Stored data:
....
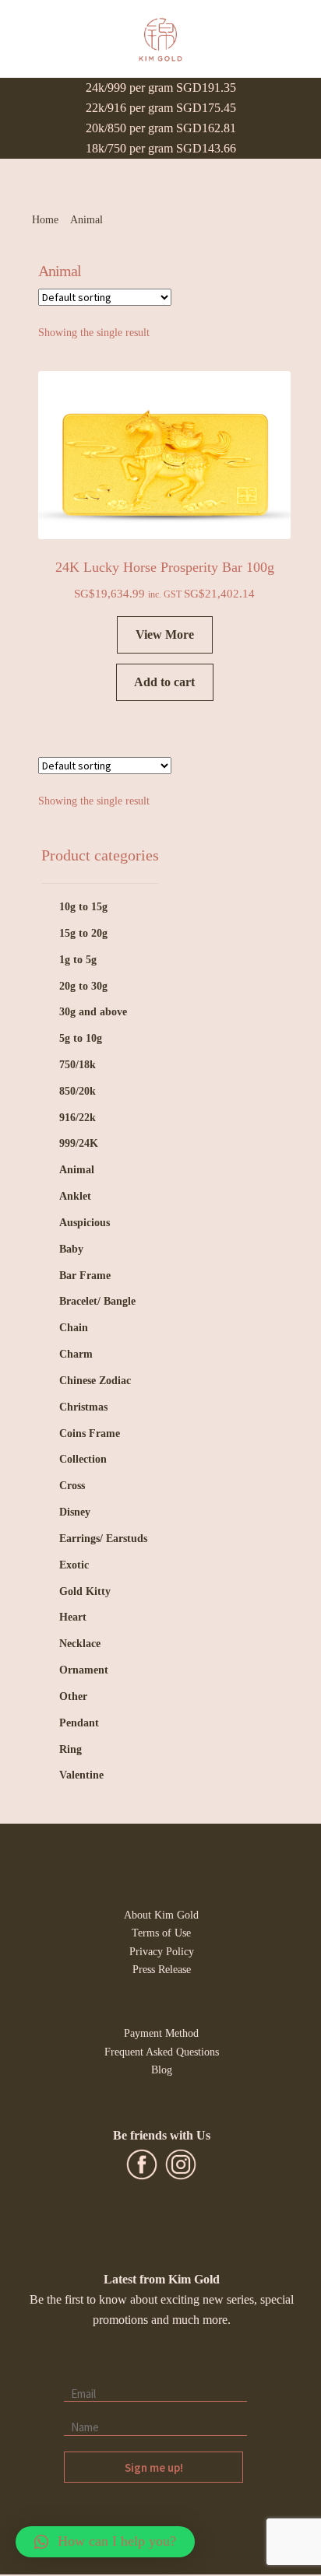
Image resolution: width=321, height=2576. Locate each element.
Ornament (83, 1670)
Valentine (81, 1775)
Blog (161, 2069)
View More (165, 634)
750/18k (77, 1065)
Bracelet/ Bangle (97, 1301)
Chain (73, 1328)
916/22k (77, 1117)
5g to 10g (80, 1038)
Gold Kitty (85, 1591)
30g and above (93, 1012)
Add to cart (164, 682)
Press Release (161, 1969)
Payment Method (161, 2033)
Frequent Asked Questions (161, 2051)
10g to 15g (83, 907)
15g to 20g (83, 933)
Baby (71, 1249)
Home (45, 220)
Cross (72, 1485)
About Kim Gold (161, 1914)
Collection (83, 1459)
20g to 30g (83, 986)
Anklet (75, 1196)
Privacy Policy (161, 1951)
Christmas (83, 1407)
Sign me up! (154, 2467)
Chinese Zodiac (95, 1380)
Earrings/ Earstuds (103, 1538)
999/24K (78, 1143)
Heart (72, 1617)
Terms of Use (161, 1932)
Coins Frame (89, 1433)
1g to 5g (78, 960)
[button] (105, 2541)
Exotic (74, 1565)
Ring (70, 1749)
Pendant (79, 1723)
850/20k (77, 1091)
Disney (74, 1512)
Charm (76, 1354)
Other (73, 1696)
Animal (76, 1170)
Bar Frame (85, 1275)
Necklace (80, 1643)
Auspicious (84, 1222)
....
* Try it:
Output the lines of the records above exactly as they appear, from the line containing "Blog (161, 2069)" through the line containing "Cross (72, 1485)".

* Problem solution:
Blog (161, 2069)
View More (165, 634)
750/18k (77, 1065)
Bracelet/ Bangle (97, 1301)
Chain (73, 1328)
916/22k (77, 1117)
5g to 10g (80, 1038)
Gold Kitty (85, 1591)
30g and above (93, 1012)
Add to cart (164, 682)
Press Release (161, 1969)
Payment Method (161, 2033)
Frequent Asked Questions (161, 2051)
10g to 15g (83, 907)
15g to 20g (83, 933)
Baby (71, 1249)
Home (45, 220)
Cross (72, 1485)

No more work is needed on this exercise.